Free sample   Algorithms and data structures assignment

## Algorithms And Data Structures Assignment: A Detailed Analysis

Question

Write a report on data structures assignment presenting the concise content analysis summaries of the theoretical concepts related to data structures and algorithms.

Introduction and Background
The data structures assignment presents week wise learning experience of data structures and algorithms. The study includes eleven weeks as a whole and the topics are for intermediate levels. The java programming implementations are also presented with relevant applications.

An algorithm is a procedural way to solve a complex problem. This document focuses on easy to difficult algorithms with simple examples. Data structure is a method in which data is stored. The simple data structures sometimes aren’t feasible to solve a complex problem hence data structures such as linked list, stacks and queues are usually used to store information while solving algorithms such as sorting and searching. The course in each week focused on stack, queue, bag, union-find, priority queue, quicksort, mergesort, heapsort, radix sorts, BST, red-black BST, hash table, BFS, DFS, Prim, Kruskal, Dijkstra, KMP, regular expressions, tries, data compression, B-tree, k-d tree, suffix array and maxflow.
====
How many weeks does the study in the assignment overview cover? The entries after the assignment overview were drawn from a separate source.

[Dataset items]
====
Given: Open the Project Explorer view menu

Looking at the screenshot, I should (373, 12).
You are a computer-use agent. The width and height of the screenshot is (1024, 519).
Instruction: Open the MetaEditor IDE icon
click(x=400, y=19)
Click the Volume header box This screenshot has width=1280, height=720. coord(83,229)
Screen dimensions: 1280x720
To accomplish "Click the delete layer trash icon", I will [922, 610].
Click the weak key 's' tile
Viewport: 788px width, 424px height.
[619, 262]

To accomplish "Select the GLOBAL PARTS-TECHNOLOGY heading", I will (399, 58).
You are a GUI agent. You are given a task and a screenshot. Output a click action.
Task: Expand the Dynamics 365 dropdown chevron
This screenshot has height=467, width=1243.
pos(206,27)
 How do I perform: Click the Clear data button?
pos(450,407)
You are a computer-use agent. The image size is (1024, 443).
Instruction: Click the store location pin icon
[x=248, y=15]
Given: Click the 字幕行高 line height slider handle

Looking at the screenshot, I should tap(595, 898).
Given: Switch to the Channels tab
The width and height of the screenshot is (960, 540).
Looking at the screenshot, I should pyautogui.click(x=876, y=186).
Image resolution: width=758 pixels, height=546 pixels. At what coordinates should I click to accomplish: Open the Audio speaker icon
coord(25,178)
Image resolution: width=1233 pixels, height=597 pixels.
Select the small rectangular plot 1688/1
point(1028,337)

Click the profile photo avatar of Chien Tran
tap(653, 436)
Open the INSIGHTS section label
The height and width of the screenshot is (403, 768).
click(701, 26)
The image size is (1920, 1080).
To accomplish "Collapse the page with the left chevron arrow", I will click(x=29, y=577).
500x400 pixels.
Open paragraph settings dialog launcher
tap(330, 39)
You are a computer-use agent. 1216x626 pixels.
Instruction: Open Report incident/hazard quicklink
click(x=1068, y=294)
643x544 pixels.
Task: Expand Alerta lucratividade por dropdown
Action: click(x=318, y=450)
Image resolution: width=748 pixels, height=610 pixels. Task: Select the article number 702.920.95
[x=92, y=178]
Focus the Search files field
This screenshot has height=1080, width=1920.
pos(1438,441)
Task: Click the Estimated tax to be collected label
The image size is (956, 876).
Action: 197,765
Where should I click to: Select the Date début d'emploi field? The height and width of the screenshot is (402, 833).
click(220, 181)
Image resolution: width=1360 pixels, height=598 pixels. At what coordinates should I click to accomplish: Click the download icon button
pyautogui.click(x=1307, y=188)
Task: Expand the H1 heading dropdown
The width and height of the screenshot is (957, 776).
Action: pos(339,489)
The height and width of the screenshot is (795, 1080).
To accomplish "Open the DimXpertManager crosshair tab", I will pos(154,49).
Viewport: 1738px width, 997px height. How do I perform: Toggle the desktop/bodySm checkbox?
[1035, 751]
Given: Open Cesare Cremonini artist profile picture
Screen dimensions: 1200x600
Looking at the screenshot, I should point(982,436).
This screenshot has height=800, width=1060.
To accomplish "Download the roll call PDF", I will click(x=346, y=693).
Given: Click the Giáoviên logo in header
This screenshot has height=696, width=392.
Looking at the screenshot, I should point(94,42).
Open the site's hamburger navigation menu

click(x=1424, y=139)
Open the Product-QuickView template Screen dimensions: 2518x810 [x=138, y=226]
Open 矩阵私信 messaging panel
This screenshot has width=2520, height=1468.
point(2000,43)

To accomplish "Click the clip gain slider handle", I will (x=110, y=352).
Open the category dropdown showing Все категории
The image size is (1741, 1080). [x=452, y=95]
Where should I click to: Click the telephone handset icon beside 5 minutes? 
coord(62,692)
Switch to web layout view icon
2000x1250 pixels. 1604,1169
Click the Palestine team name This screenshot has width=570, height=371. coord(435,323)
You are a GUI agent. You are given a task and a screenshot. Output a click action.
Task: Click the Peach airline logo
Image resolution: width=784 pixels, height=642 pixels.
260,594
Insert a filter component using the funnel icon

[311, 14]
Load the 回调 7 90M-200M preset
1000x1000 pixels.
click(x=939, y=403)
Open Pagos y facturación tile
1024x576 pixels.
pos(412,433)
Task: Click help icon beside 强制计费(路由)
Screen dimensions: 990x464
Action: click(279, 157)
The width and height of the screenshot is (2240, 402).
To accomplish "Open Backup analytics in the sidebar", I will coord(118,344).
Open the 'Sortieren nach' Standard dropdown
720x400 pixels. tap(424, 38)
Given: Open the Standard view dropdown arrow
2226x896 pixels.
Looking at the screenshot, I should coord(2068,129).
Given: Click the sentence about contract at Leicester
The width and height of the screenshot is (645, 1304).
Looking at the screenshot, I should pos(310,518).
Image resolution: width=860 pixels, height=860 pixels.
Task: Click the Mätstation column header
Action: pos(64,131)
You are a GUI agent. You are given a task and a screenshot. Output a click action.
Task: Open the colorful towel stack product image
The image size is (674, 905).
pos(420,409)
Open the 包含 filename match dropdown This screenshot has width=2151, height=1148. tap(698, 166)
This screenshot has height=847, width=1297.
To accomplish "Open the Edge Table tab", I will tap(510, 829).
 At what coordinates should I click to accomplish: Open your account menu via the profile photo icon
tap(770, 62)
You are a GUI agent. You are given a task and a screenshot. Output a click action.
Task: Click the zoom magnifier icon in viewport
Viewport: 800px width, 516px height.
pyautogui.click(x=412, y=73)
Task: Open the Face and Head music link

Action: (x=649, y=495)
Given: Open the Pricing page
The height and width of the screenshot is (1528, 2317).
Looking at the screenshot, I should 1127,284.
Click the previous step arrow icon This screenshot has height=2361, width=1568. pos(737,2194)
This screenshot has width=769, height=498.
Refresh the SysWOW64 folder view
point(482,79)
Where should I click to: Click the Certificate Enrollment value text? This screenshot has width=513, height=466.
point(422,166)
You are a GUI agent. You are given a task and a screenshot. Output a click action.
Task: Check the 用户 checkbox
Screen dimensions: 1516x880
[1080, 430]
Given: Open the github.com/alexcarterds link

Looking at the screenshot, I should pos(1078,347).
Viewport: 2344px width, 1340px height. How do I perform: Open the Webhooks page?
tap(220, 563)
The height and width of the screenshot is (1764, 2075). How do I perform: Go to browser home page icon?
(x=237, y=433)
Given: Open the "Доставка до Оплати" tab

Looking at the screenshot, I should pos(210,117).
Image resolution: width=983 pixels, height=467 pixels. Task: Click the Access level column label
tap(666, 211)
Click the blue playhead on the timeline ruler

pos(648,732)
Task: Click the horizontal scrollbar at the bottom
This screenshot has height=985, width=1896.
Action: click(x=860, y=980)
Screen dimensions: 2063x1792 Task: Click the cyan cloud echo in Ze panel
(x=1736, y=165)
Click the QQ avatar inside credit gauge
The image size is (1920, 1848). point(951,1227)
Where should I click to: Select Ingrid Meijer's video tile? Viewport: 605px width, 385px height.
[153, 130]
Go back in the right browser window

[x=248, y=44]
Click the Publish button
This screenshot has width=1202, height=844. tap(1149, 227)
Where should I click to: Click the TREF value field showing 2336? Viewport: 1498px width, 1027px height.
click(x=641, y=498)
====
**Output of the task**
Eleven weeks.